Without changing a single word, set down all of the records.

▬▬▬

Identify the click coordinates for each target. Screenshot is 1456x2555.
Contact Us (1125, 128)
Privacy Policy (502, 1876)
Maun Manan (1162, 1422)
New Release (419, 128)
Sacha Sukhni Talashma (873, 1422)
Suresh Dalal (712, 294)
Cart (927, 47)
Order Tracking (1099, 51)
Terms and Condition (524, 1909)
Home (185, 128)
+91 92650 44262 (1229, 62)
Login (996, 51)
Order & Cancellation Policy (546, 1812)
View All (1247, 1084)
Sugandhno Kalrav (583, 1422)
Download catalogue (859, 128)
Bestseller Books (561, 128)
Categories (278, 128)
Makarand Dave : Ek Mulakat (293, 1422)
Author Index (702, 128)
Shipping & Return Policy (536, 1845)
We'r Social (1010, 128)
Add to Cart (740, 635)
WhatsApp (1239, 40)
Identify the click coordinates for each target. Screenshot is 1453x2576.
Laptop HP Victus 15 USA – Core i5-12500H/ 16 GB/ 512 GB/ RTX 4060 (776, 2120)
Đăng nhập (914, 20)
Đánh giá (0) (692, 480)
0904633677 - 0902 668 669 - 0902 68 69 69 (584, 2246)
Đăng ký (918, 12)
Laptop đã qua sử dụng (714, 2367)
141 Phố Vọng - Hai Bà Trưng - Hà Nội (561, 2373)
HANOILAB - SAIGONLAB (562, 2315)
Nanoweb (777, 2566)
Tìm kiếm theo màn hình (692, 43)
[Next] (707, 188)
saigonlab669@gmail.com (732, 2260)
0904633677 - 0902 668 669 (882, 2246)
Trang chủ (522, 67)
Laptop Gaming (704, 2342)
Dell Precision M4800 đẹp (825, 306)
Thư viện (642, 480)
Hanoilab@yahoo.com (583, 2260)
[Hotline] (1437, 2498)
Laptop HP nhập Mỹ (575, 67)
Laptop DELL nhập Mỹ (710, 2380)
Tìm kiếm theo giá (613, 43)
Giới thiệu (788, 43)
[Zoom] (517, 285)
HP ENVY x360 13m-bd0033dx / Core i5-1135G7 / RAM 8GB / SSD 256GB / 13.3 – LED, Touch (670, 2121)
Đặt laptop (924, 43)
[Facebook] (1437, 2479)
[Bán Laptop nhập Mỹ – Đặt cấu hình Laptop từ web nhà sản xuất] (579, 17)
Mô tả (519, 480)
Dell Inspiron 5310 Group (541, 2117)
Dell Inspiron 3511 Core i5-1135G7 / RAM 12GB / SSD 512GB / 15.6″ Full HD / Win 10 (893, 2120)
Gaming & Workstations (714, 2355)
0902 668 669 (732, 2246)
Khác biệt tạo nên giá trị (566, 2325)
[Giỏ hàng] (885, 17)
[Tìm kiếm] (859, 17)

▬▬▬

» **Solution to the exercise**:
Identify the click coordinates for each target. Screenshot is 1456x2555.
Contact Us (1125, 128)
Privacy Policy (502, 1876)
Maun Manan (1162, 1422)
New Release (419, 128)
Sacha Sukhni Talashma (873, 1422)
Suresh Dalal (712, 294)
Cart (927, 47)
Order Tracking (1099, 51)
Terms and Condition (524, 1909)
Home (185, 128)
+91 92650 44262 (1229, 62)
Login (996, 51)
Order & Cancellation Policy (546, 1812)
View All (1247, 1084)
Sugandhno Kalrav (583, 1422)
Download catalogue (859, 128)
Bestseller Books (561, 128)
Categories (278, 128)
Makarand Dave : Ek Mulakat (293, 1422)
Author Index (702, 128)
Shipping & Return Policy (536, 1845)
We'r Social (1010, 128)
Add to Cart (740, 635)
WhatsApp (1239, 40)
Identify the click coordinates for each target. Screenshot is 1453x2576.
Laptop HP Victus 15 USA – Core i5-12500H/ 16 GB/ 512 GB/ RTX 4060 (776, 2120)
Đăng nhập (914, 20)
Đánh giá (0) (692, 480)
0904633677 - 0902 668 669 - 0902 68 69 69 (584, 2246)
Đăng ký (918, 12)
Laptop đã qua sử dụng (714, 2367)
141 Phố Vọng - Hai Bà Trưng - Hà Nội (561, 2373)
HANOILAB - SAIGONLAB (562, 2315)
Nanoweb (777, 2566)
Tìm kiếm theo màn hình (692, 43)
[Next] (707, 188)
saigonlab669@gmail.com (732, 2260)
0904633677 - 0902 668 669 (882, 2246)
Trang chủ (522, 67)
Laptop Gaming (704, 2342)
Dell Precision M4800 đẹp (825, 306)
Thư viện (642, 480)
Hanoilab@yahoo.com (583, 2260)
[Hotline] (1437, 2498)
Laptop HP nhập Mỹ (575, 67)
Laptop DELL nhập Mỹ (710, 2380)
Tìm kiếm theo giá (613, 43)
Giới thiệu (788, 43)
[Zoom] (517, 285)
HP ENVY x360 13m-bd0033dx / Core i5-1135G7 / RAM 8GB / SSD 256GB / 13.3 – LED, Touch (670, 2121)
Đặt laptop (924, 43)
[Facebook] (1437, 2479)
[Bán Laptop nhập Mỹ – Đặt cấu hình Laptop từ web nhà sản xuất] (579, 17)
Mô tả (519, 480)
Dell Inspiron 5310 Group (541, 2117)
Dell Inspiron 3511 Core i5-1135G7 / RAM 12GB / SSD 512GB / 15.6″ Full HD / Win 10 (893, 2120)
Gaming & Workstations (714, 2355)
0902 668 669 (732, 2246)
Khác biệt tạo nên giá trị (566, 2325)
[Giỏ hàng] (885, 17)
[Tìm kiếm] (859, 17)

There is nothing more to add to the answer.